No primeiro ano de evento somente produtores cooperados da Agrária participaram da competição, mas no segundo ano houve interesse de outros produtores não associados à Agrária e, como o limite é de 40 veículos, a organização abriu o evento para o público em geral.   

Rodrigo conta que a FAPA e a Cooperativa Agrária buscavam um meio para divulgar as boas práticas que vinham acontecendo nas propriedades de seus cooperados. “O problema era a logística, mas aí surgiu a ideia do rally”, diz ele, informando que foi contratada uma empresa especializada em rally que deu todo suporte como, rastreamento de aplicativos de veículos, navegadores, criação do roteiro.

Sanepar recupera manancial e faz dia de campo de manejo de solo e água

Entre os vários programas e ações de educação ambiental que a Sanepar desenvolve no Paraná , a recuperação do rio Piava, ocorrida recentemente em Umuarama, é um bom exemplo de popularização da ciência do solo.

O projeto de recuperação do manancial foi realizado em parceria com o Instituto de Desenvolvimento Rural do Paraná (IDR-PR).

A conservação da água perpassa pela conservação do solo. No mês de junho foi realizado o Dia de Campo – Manejo de Solo e Água, em que foram apresentadas as ações do projeto. O Dia de Campo reuniu profissionais, estudantes e produtores rurais do entorno do rio Piava, que abastece a população de Umuarama.

As ações de recuperação foram desenvolvidas durante 13 meses, em 45 propriedades rurais que compõem a Área de Proteção Ambiental do rio Piava.

Ações do IDR-Paraná são voltadas ao agricultor familiar

O Coordenador Estadual de Recursos Naturais e Sustentabilidade na Extensão Rural, do Instituto de Desenvolvimento Rural (IDR-Paraná), Richard Golba, destaca que as principais ações desenvolvidas pelo órgão para popularização da ciência do solo estão no eixo dos serviços de Pesquisa e Extensão Rural prestados à sociedade.

“A extensão rural por definição é um processo educativo não formal de caráter continuado. Nessa perspectiva o IDR-Paraná atua fazendo extensão rural pública em todo o território paranaense, tendo como público preferencial os produtores rurais e suas famílias”, explica Golba, acrescentando que a estruturação do Plano de Ação ainda está em fase de construção por um grupo de participantes das várias instituições convocadas pelo Decreto 11.300, do Governo do Paraná.   

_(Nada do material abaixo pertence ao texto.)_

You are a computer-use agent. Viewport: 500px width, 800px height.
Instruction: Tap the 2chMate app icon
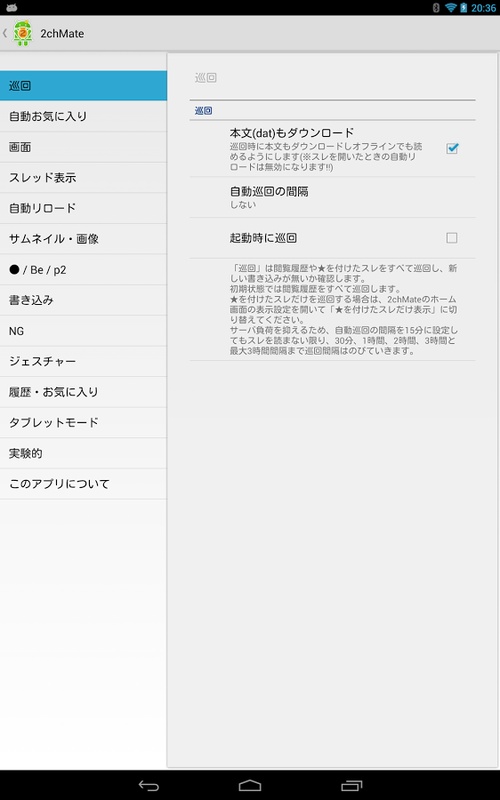pyautogui.click(x=22, y=34)
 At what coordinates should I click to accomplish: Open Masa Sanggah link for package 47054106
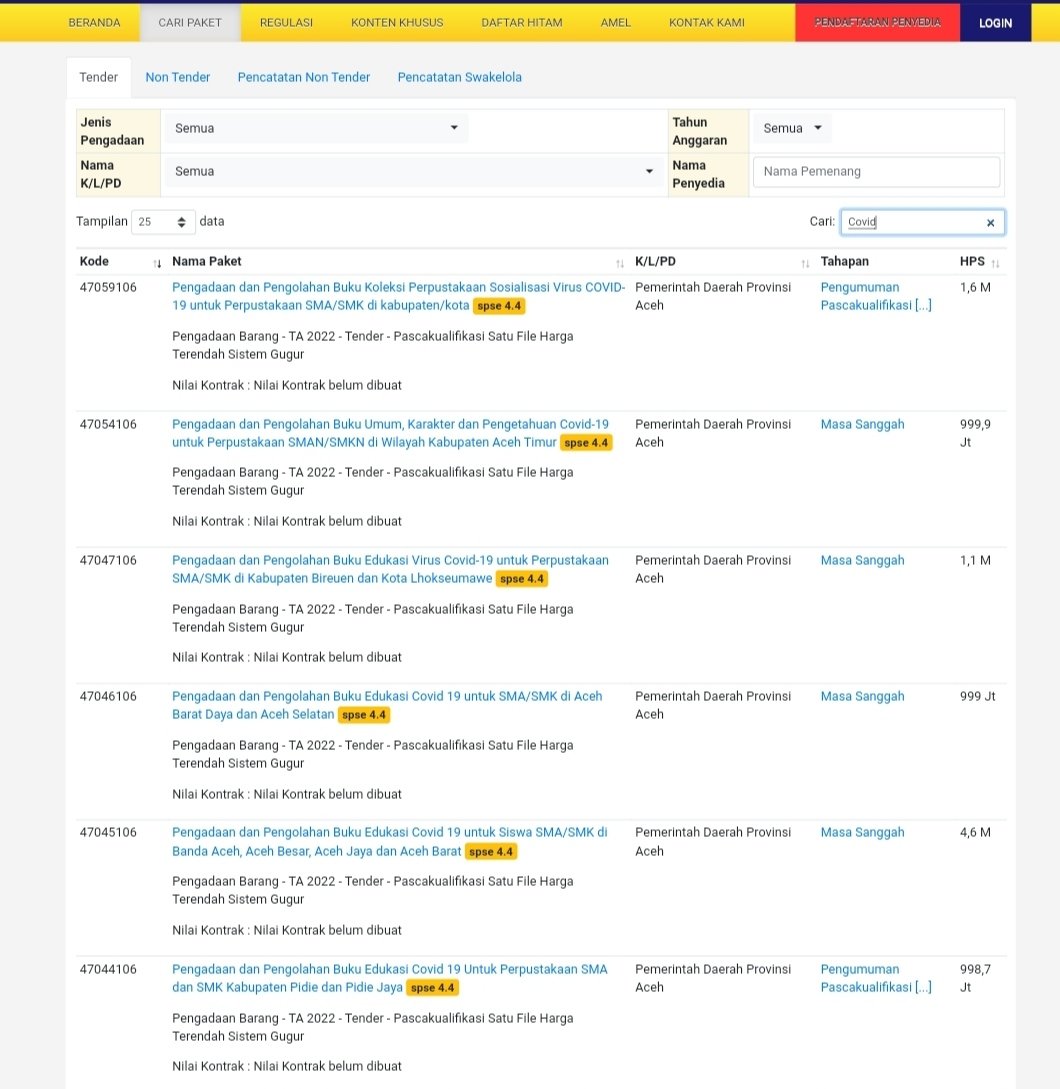coord(862,424)
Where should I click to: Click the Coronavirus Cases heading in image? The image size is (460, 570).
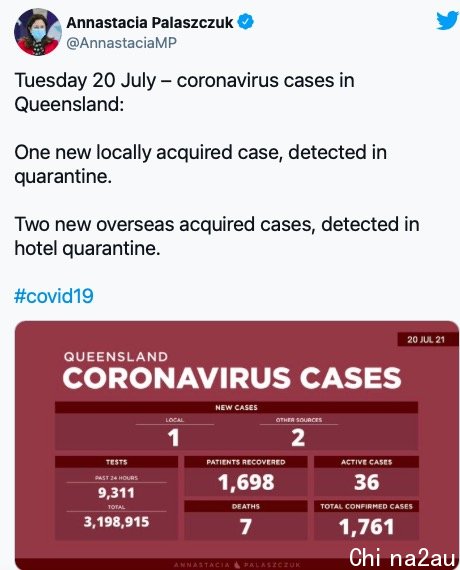[x=232, y=378]
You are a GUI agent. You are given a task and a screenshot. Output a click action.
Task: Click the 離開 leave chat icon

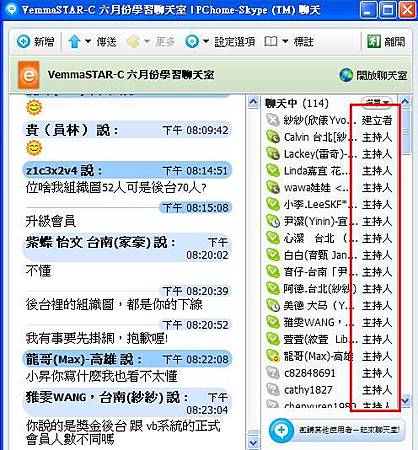pyautogui.click(x=374, y=42)
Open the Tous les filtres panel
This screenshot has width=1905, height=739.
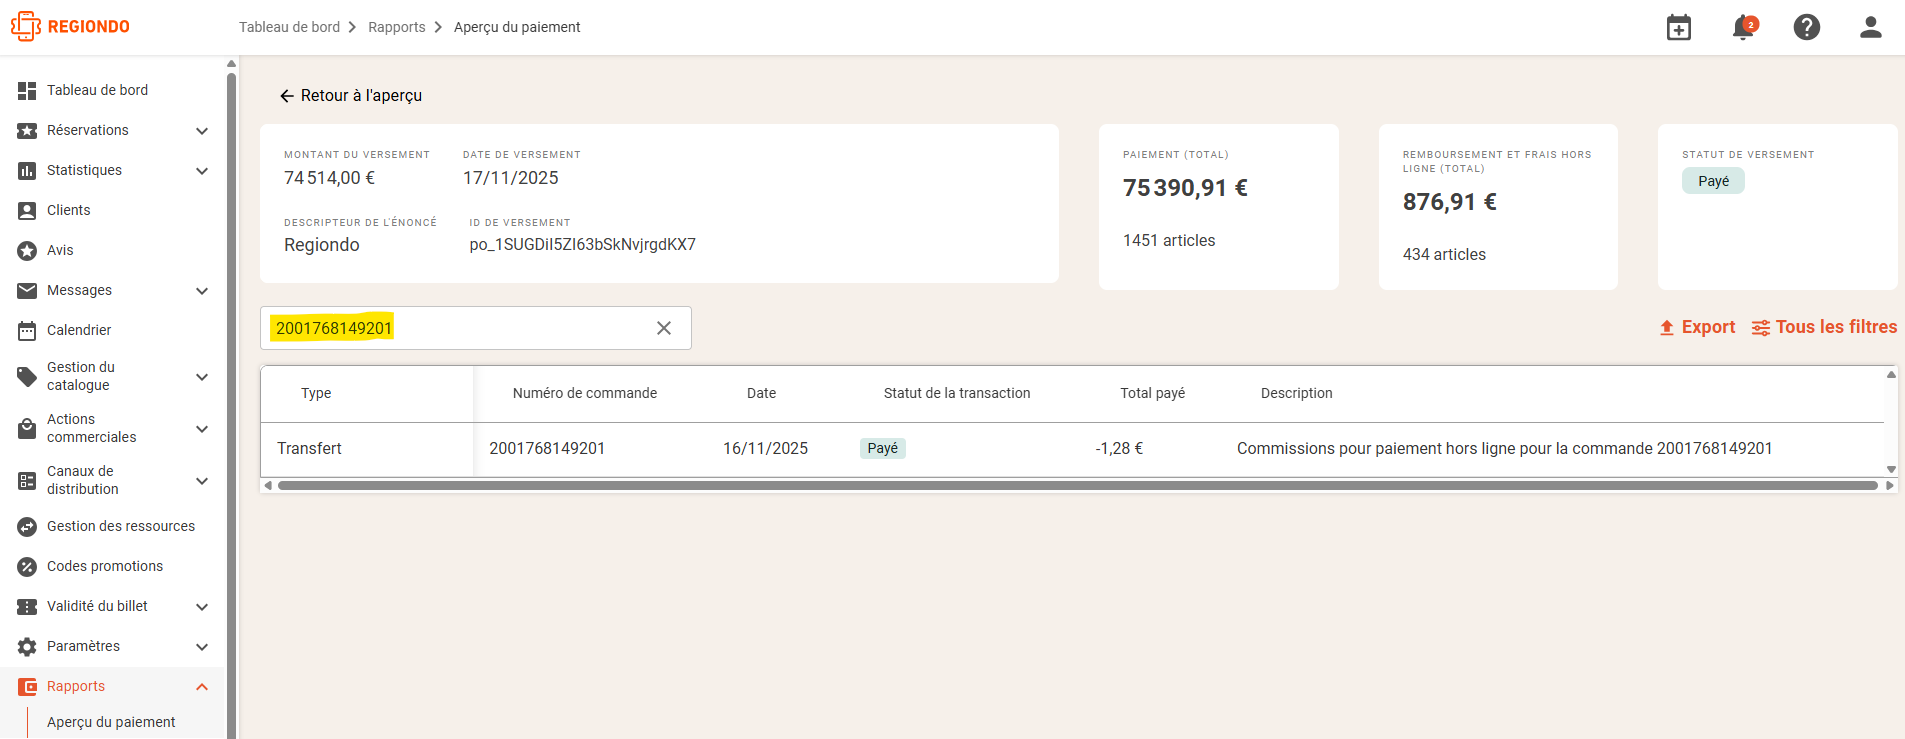pyautogui.click(x=1824, y=327)
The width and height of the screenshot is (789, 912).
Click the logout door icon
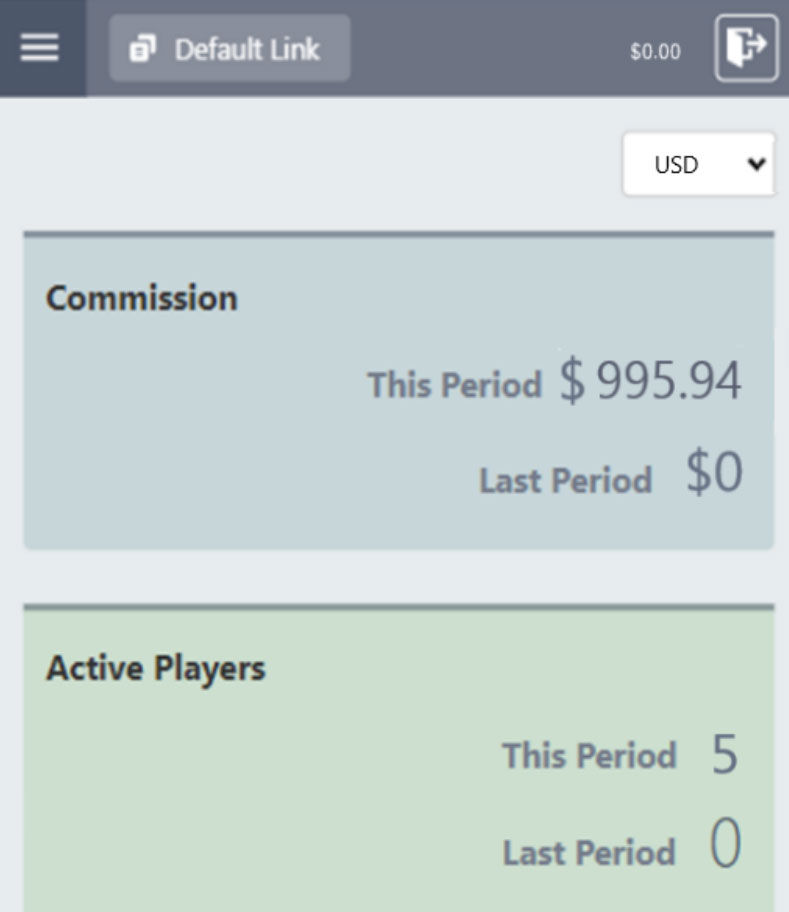tap(746, 47)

Com foco na agricultura familiar, segundo ele, na dinâmica de execução dos planos municipais é imprescindível a articulação para o envolvimento das lideranças municipais, das cooperativas e associações de produtores rurais, dos agentes de crédito, das instituições governamentais municipais e estaduais principalmente as prefeituras, e outros atores com interesses no ambiente rural.

“O solo é o recurso natural fundamental para a existência da vida no planeta, incluindo a vida humana. Portanto, é o recurso basilar para a existência da agricultura e do agricultor, é o centro do nosso trabalho como profissionais das ciências agrárias com atuação em extensão rural e pesquisa agropecuária. E o objetivo é levar cada vez mais conhecimentos e motivar boas atitudes para o uso cuidadoso desse recurso precioso”, resume Golba.

Antes da incorporação da Emater, Iapar, Codapar e CPRA para a criação do IDR-Paraná, as instituições atuavam com diretrizes próprias, sendo que as ações integradas ocorriam em situações ocasionais. “Agora, na nova condição de uma instituição unificada, estamos na etapa da integração e construção de um planejamento integrado entre as coordenações estaduais da extensão e da pesquisa”, explica.